One of the most useful commands is “I have a file on my hard disk, what installed it”. For example, something installed git to /usr/bin/git – what was it?

brian-mac-pro:~ bfitz$ pkgutil --file-info /usr/bin/git
volume: /
path: /usr/bin/git

pkgid: com.apple.pkg.DeveloperToolsCLILeo
pkg-version: 1.0.0.9000000000.1.1249367152
install-time: 1316396966
uid: 0
gid: 0
mode: 755
brian-mac-pro:~ bfitz$

Evidently, when I said “install command-line versions of tools” in Xcode, it installed git to the global system folder. So, what else did it install? The –files option lists all the files installed by a package, and –only-files makes it list just the files, not the directories that were created to hold those files.

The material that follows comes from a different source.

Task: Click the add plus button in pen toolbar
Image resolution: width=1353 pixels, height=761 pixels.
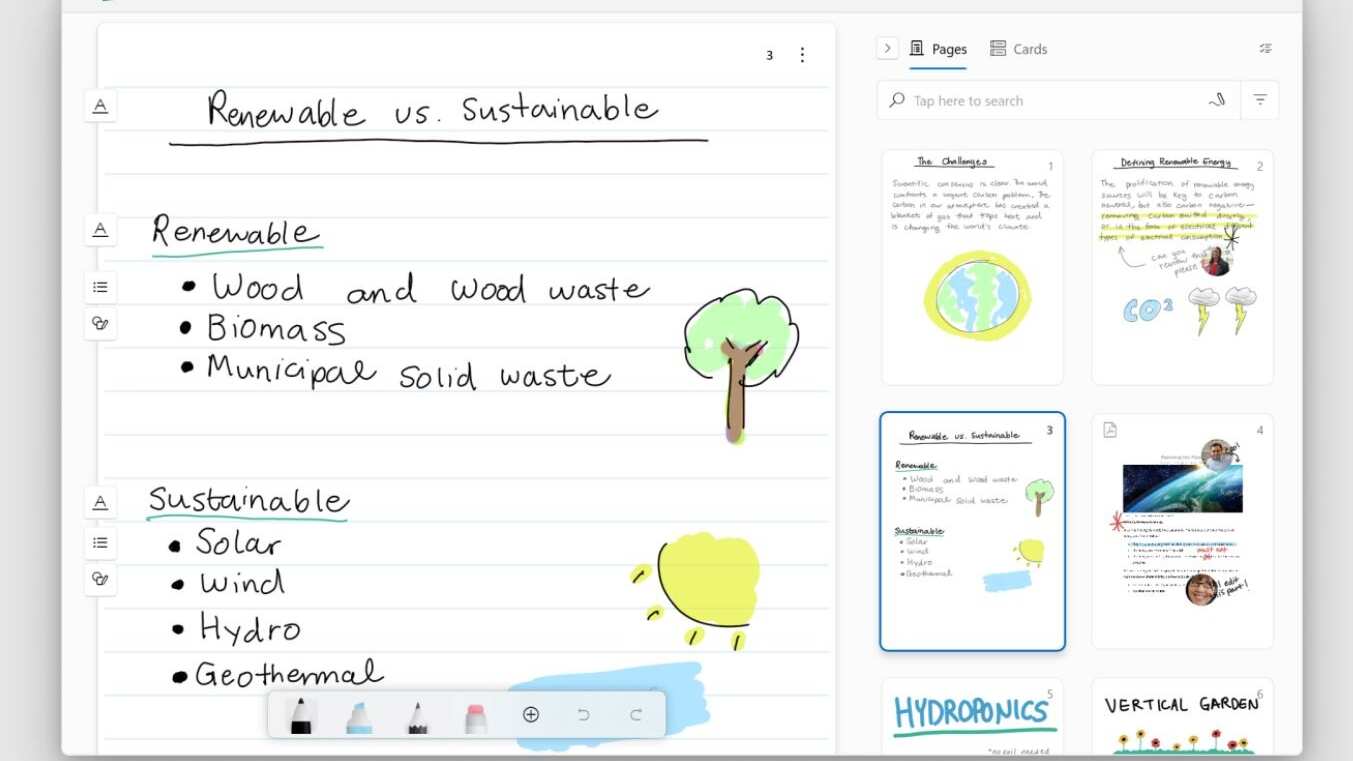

brian-mac-pro:~ bfitz$ pkgutil --only-files  --files com.apple.pkg.DeveloperToolsCLILeo
Library/Developer/4.0/distcc/distcclaunchdconfig
usr/bin/BuildStrings
usr/bin/CpMac
usr/bin/DeRez
usr/bin/GetFileInfo
...
usr/etc/distcc/hosts
usr/lib/libgmalloc.B.dylib
usr/lib/libltdl.a
usr/libexec/gcc/darwin/i386/as
usr/libexec/gcc/darwin/x86_64/as
usr/libexec/gdb/gdb-i386-apple-darwin
usr/libexec/git-core/git
..
usr/share/aclocal/argz.m4
usr/share/aclocal/bison-i18n.m4
usr/share/aclocal/libtool.m4
...
brian-mac-pro:~ bfitz$ pkgutil --only-files  --files com.apple.pkg.DeveloperToolsCLILeo | wc
    1852    1856  102002

It installed 1852 files, and the files are as expected, command line programs and man pages and even a suite of test code.

You can get more information about a package with –pkg-info.

brian-mac-pro:~ bfitz$ pkgutil --pkg-info com.apple.pkg.DeveloperToolsCLILeo
package-id: com.apple.pkg.DeveloperToolsCLILeo
version: 1.0.0.9000000000.1.1249367152
volume: /
location: /
install-time: 1316396966
groups: com.apple.FindSystemFiles.pkg-group com.apple.DevToolsBoth.pkg-group com.apple.DevToolsNonRelocatableShared.pkg-group
brian-mac-pro:~ bfitz$ date -r 1316396966
Sun Sep 18 18:49:26 PDT 2011

The install-time flag is in Unix seconds (seconds since 1970), which I turned into a human-readable date with the date command-line tool, so you can see that I installed this package (which came from an install of Xcode) on September 18, 2011.

Here we see that com.apple.pkg.DeveloperToolsCLILeo is part of several groups, and we can discover what other packages are in a group by using –group-pkgs:

brian-mac-pro:~ bfitz$ pkgutil --group-pkgs com.apple.DevToolsBoth.pkg-group
com.apple.pkg.clangLeo
com.apple.pkg.DeveloperToolsCLILeo
com.apple.pkg.gcc4.2Leo
com.apple.pkg.llvm-gcc4.2Leo
com.apple.pkg.X11DocumentationLeo

Of course, at this point you’re reverse-engineering what some developer has as their plan for how to organize software, and you’re not likely to find this documented anywhere.